Ask HN: Has anybody built search on top of Anna's Archive?

Scope and Feasibility of Full‑Text Search on Anna’s Archive

  • Several commenters note that AA already has rich metadata search; the question is about full-text and possibly page-level search.
  • Rough estimates: AA’s ~1 PB could become 10–20 TB of plaintext; indexing would further multiply storage but is still feasible on commodity hardware.
  • Main technical bottlenecks:
    • Reliably extracting clean text from heterogeneous formats (especially scanned PDFs).
    • Handling OCR artifacts, hyphenation, footnotes, layout quirks.
    • Choosing a search backend that can handle the scale (Lucene/Tantivy seen as more realistic than Meilisearch; SQLite+WASM for client-side experiments).
  • Ideas include partial indexing (e.g., top 100k books first), static-hosted indexes fetched by hash, and TF‑IDF–style per-term shards.

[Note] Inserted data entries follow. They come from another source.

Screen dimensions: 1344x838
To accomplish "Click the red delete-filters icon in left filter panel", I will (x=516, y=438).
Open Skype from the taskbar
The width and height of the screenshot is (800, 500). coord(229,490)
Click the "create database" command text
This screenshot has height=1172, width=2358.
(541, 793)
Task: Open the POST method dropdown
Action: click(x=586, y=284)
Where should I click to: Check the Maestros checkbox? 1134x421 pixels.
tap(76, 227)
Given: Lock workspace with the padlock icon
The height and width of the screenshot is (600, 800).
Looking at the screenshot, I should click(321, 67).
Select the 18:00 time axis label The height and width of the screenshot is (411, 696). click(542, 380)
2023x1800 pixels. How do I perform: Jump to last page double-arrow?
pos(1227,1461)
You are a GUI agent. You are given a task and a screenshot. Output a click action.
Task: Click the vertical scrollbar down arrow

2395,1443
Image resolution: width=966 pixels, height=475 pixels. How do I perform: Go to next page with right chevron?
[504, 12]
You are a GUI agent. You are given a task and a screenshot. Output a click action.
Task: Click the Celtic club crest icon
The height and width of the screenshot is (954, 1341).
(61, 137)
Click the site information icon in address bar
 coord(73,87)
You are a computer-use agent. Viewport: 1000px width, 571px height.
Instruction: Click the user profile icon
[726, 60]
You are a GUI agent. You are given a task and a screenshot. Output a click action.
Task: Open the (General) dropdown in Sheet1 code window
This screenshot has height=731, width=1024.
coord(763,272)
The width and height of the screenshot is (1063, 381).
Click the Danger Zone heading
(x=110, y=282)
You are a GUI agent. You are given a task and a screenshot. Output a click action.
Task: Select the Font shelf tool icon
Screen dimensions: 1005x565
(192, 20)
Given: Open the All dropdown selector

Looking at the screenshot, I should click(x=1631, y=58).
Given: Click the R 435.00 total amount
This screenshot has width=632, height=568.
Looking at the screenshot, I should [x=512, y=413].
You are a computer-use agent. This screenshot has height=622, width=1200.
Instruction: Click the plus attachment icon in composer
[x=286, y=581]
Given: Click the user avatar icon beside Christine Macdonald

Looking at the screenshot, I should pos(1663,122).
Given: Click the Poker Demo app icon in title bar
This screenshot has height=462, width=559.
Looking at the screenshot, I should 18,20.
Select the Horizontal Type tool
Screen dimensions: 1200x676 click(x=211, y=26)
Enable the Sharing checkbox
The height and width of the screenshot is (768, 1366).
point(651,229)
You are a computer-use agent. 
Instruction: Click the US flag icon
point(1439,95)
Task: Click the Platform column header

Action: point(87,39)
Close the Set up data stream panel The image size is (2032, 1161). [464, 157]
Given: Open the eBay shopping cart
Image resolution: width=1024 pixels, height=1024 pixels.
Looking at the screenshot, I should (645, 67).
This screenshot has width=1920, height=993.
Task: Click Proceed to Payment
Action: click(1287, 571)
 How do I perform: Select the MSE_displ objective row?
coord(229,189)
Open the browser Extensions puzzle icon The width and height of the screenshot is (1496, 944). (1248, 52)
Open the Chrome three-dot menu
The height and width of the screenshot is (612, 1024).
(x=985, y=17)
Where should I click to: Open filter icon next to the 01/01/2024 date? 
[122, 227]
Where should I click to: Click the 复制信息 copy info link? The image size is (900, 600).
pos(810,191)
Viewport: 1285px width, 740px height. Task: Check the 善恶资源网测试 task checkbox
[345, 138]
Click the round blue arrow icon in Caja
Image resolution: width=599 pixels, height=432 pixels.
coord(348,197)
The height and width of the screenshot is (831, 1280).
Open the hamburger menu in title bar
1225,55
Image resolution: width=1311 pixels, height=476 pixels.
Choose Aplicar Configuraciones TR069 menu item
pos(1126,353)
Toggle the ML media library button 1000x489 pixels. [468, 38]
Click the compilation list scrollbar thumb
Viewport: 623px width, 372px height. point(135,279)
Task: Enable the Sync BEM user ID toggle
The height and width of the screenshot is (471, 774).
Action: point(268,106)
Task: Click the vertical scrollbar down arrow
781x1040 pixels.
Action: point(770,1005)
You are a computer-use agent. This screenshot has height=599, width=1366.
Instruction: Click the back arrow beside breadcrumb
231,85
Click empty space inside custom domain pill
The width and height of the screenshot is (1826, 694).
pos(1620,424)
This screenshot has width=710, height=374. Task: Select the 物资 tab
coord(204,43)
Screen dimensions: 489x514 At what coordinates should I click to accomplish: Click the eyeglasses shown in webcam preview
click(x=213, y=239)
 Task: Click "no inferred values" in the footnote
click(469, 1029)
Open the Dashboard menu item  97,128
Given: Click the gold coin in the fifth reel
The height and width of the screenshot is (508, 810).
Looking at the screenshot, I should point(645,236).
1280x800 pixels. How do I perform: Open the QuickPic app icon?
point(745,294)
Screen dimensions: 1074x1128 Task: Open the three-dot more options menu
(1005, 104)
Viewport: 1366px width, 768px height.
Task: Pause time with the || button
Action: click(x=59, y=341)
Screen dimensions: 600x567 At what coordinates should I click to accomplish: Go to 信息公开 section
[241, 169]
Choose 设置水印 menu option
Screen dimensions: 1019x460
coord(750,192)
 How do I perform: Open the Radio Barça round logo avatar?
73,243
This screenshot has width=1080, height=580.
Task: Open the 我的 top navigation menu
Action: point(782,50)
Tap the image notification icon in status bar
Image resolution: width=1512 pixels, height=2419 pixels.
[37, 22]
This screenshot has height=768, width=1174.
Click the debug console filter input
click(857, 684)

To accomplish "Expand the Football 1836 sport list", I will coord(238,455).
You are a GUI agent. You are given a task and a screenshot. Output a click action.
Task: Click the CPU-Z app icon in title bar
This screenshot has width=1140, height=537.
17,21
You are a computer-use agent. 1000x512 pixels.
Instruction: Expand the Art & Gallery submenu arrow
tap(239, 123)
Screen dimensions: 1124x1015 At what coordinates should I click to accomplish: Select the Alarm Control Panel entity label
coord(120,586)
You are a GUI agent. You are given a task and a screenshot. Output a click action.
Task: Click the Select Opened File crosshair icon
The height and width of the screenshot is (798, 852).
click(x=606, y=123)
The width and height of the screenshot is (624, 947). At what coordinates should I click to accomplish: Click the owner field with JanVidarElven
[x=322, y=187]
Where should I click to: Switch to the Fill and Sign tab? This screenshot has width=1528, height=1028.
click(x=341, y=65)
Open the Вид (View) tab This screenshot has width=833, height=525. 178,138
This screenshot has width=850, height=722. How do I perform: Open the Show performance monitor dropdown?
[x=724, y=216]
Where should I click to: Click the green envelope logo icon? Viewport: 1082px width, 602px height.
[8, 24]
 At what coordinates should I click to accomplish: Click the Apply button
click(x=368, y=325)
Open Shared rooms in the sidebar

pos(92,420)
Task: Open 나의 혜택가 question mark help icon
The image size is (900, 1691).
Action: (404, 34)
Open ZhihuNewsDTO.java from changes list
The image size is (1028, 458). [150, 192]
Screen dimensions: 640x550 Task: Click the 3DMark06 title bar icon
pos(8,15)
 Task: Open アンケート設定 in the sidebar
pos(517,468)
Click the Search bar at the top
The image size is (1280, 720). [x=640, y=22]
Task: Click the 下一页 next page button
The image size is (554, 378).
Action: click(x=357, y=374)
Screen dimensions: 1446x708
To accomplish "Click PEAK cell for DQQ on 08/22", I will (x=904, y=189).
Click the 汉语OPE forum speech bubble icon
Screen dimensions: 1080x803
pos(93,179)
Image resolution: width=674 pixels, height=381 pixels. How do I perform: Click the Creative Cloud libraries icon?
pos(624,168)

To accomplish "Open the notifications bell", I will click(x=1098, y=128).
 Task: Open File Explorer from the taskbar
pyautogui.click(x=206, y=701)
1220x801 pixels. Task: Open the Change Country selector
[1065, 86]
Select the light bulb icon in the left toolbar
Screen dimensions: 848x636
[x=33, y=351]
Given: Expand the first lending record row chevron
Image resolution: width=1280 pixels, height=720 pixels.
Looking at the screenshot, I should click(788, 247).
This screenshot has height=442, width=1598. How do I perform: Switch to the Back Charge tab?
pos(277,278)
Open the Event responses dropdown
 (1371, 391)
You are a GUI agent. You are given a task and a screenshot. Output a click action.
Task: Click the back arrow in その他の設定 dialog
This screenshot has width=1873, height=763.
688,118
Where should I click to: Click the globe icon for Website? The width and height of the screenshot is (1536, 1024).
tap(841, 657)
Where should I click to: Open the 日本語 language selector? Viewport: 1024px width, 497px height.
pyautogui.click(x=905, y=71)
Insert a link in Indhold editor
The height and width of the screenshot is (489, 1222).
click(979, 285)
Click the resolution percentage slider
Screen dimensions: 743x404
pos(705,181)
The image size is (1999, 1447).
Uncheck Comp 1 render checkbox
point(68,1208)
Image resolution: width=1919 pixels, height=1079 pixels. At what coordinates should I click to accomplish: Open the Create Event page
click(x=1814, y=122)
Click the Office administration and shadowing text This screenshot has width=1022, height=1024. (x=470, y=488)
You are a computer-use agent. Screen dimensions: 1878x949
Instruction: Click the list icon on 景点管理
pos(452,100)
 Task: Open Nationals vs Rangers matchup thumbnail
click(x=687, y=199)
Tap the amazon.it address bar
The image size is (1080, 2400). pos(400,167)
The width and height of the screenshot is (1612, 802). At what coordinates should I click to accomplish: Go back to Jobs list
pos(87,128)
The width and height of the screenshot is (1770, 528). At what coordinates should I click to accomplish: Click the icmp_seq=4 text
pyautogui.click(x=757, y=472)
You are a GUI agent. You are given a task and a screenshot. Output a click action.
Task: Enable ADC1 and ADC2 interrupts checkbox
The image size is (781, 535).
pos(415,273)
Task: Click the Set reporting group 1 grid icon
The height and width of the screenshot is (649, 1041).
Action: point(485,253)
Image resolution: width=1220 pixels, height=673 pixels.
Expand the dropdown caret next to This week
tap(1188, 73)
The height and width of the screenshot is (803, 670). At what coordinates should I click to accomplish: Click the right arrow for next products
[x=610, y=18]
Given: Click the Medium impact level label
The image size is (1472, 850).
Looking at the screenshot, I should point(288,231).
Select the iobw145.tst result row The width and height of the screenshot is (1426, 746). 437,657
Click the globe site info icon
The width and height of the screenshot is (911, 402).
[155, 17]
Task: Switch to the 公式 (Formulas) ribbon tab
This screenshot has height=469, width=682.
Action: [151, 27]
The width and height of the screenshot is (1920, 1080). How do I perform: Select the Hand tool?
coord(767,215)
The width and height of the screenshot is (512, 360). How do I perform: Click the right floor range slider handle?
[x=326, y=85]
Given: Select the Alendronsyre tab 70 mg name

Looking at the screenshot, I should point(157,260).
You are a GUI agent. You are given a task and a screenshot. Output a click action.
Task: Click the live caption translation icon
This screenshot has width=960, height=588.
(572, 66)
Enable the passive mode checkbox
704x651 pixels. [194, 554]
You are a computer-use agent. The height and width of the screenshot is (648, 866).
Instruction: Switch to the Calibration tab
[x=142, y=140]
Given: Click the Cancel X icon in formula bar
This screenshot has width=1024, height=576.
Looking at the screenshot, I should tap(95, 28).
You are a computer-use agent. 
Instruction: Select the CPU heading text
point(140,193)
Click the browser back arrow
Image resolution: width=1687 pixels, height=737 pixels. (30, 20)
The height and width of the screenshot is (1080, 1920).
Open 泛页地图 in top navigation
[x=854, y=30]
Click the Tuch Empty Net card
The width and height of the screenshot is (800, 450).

Deduplication, Editions, and Result Quality

  • Simple ISBN-based dedup is inadequate: many editions per ISBN family, multiple ISBNs per work, retitled collections, etc.
  • Alternatives suggested: Library of Congress or Dewey classifications plus author/title/edition; or content-based dedup.
  • Users want one canonical result per work, with optional edition drill‑down and weighting by quality; also the possibility of indexing a “plain” version but serving a nicer EPUB/PDF.

Use Cases and Value

  • Proposed beneficiaries:
    • Researchers in fields heavily dependent on older books and paywalled PDFs.
    • People wanting direct access to exact passages instead of LLM paraphrases.
    • Niche projects like curated “canons” (e.g., frequently cited HN books) optimized for semantic/LLM search.
  • Some see it as “game‑changing” for scholarship and knowledge access; others question who would use it versus Google Books, Amazon, or Goodreads and how it would be funded.

Legal and Policy Risks

  • Core concern: indexing and exposing full text of largely pirated material may be treated like facilitating infringement (Pirate Bay analogy), even without hosting files.
  • Distinction drawn between:
    • LLM training as a possibly transformative, in‑house use.
    • A public engine that enables verbatim retrieval and points users to shadow libraries.
  • Some argue fair use precedent around Google Books; others note that AA’s sources are outright unauthorized, which makes the situation riskier.
  • Several commenters conclude the project is non‑monetizable, high‑risk legally, and thus unlikely to be publicly deployed, though individuals could build private indexes.

Existing Partial Solutions

  • Z‑Library reportedly offers limited full-text search but at smaller scale.
  • Various book search tools and an AA competition exist, mostly around metadata/ISBN, not full text of all books.
  • Android apps and external search tricks (e.g., site:annas-archive.org) provide practical but shallow search.

LLMs and Double Standards

  • Widely shared belief that major LLMs (Meta, others) have already ingested AA/related datasets; Meta’s torrenting of AA is cited.
  • Several comments highlight perceived double standards: individuals and small sites face harsh copyright enforcement, while large corporations push legal boundaries with relative impunity.

Illegal Non‑Copyright Content

  • Some worry that bulk-downloading AA might incidentally pull in non‑copyright criminal content (e.g., sexual exploitation material or bomb manuals).
  • Opinions differ on how much such material is present and how laws in different jurisdictions treat text vs. images, or instructional content.
  • This contributes to hesitancy about mirroring or seeding large chunks of the archive.